Given information section start

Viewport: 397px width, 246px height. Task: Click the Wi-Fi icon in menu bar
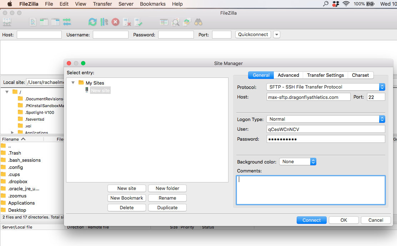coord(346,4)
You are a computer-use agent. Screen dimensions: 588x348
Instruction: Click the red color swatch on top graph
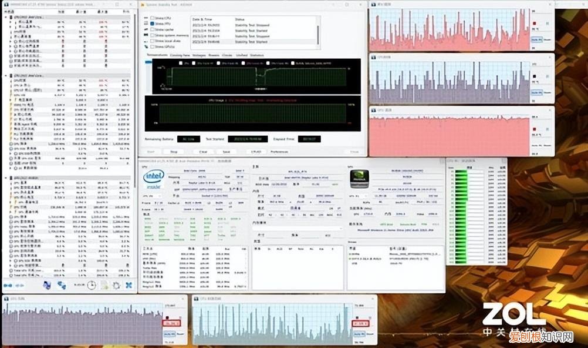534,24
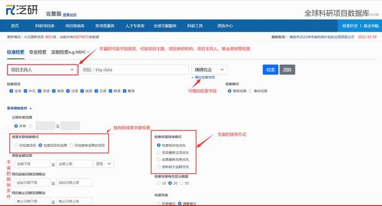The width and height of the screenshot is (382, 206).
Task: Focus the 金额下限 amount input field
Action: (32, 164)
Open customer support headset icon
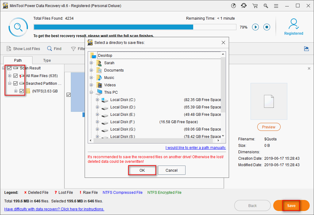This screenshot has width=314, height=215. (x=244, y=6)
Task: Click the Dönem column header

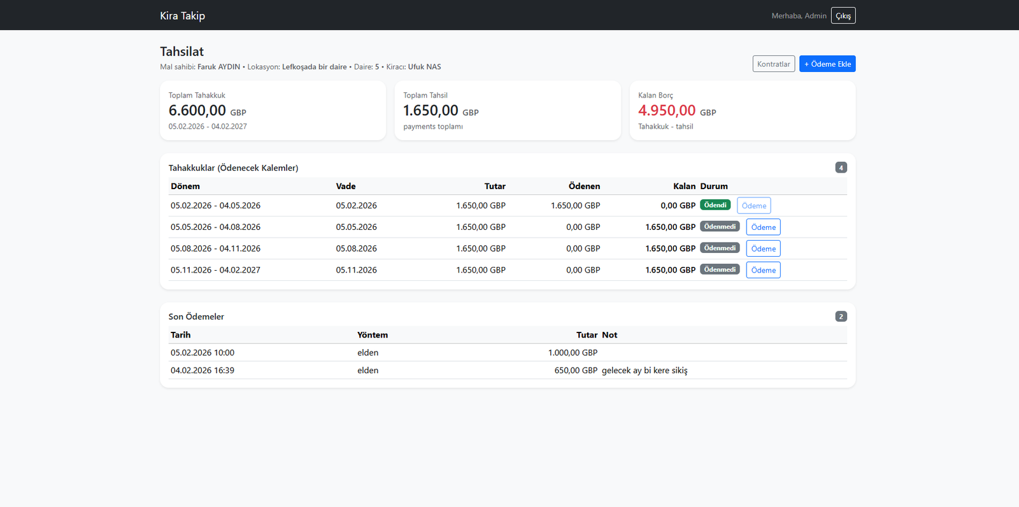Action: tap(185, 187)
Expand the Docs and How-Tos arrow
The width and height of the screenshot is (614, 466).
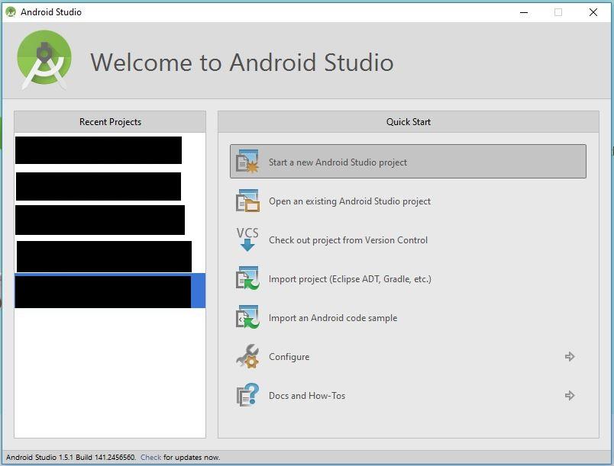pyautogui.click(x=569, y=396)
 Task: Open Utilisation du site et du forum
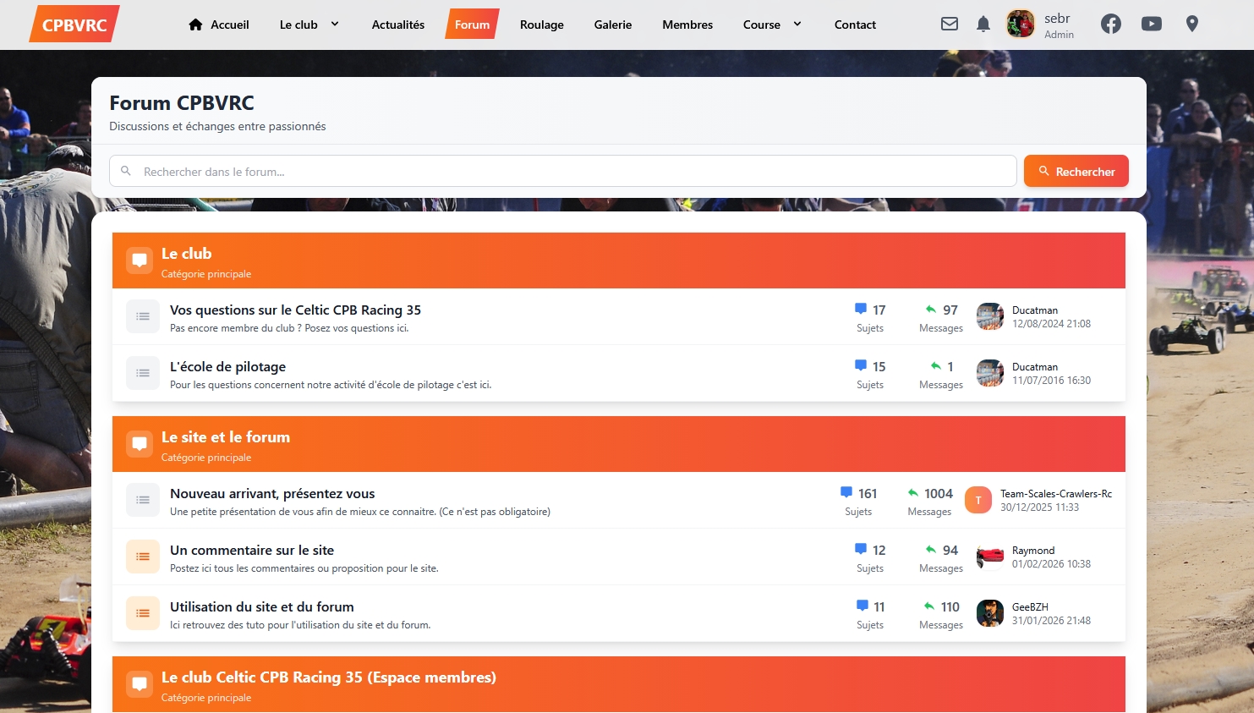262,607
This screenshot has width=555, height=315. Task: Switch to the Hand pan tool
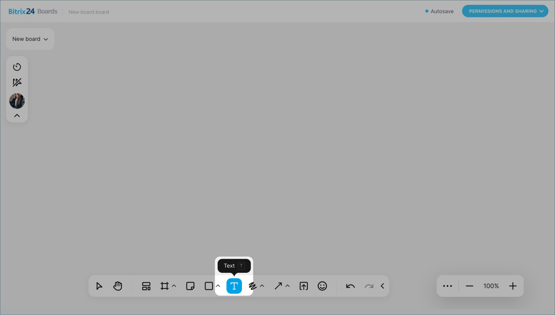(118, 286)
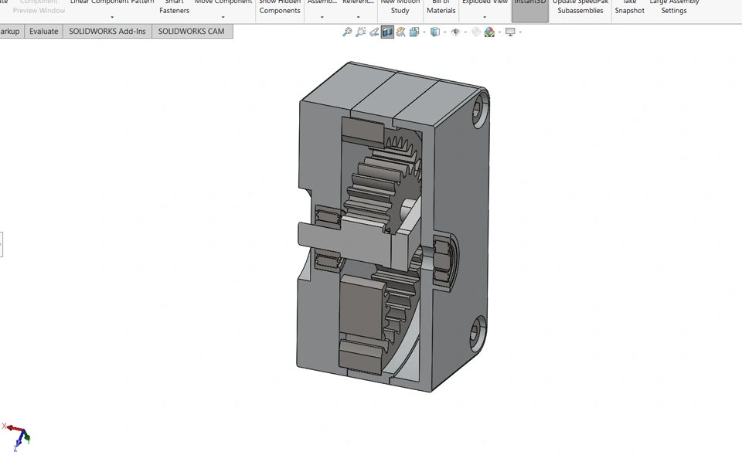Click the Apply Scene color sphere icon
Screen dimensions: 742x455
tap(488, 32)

Given information section end
Given information section start

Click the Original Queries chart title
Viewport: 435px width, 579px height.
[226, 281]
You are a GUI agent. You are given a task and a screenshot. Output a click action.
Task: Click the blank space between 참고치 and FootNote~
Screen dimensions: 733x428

Given information section end
Given information section start

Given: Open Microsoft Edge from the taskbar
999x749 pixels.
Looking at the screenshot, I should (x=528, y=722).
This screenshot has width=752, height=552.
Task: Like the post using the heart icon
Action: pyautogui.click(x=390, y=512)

Given information section end

Task item: Find the lines in the records that contain the word "agent", then copy every one of them.

Task response:
You are a computer-use agent. Screen dimensions: 588x348
You are a GUI agent. You are given a task and a screenshot. Output a click action.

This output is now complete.